▶ **Directions**: Repeat the stretch of entries below from the line with "For every named" through the line with "भाषा चुने (82, 2564)". Include both ends and add nothing.

▶ **Listed records**:
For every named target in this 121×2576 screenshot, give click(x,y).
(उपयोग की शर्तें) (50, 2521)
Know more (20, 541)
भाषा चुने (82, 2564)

---

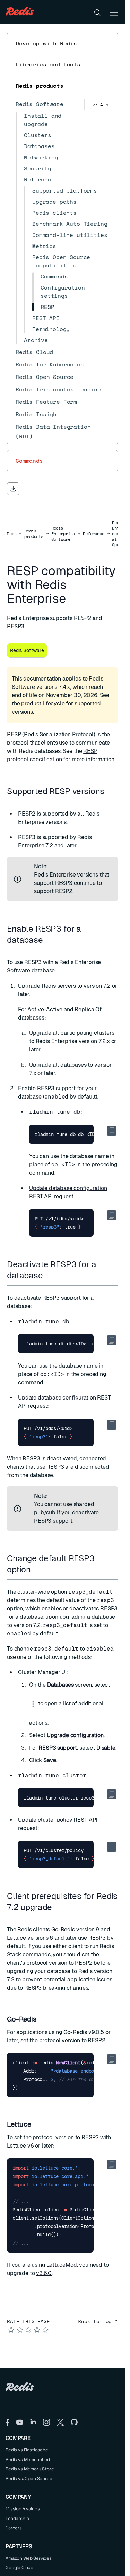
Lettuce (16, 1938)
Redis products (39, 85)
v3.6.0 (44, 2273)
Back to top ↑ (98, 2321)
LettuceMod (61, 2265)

▶ **Result**:
For every named target in this 121×2576 screenshot, give click(x,y).
(उपयोग की शर्तें) (50, 2521)
Know more (20, 541)
भाषा चुने (82, 2564)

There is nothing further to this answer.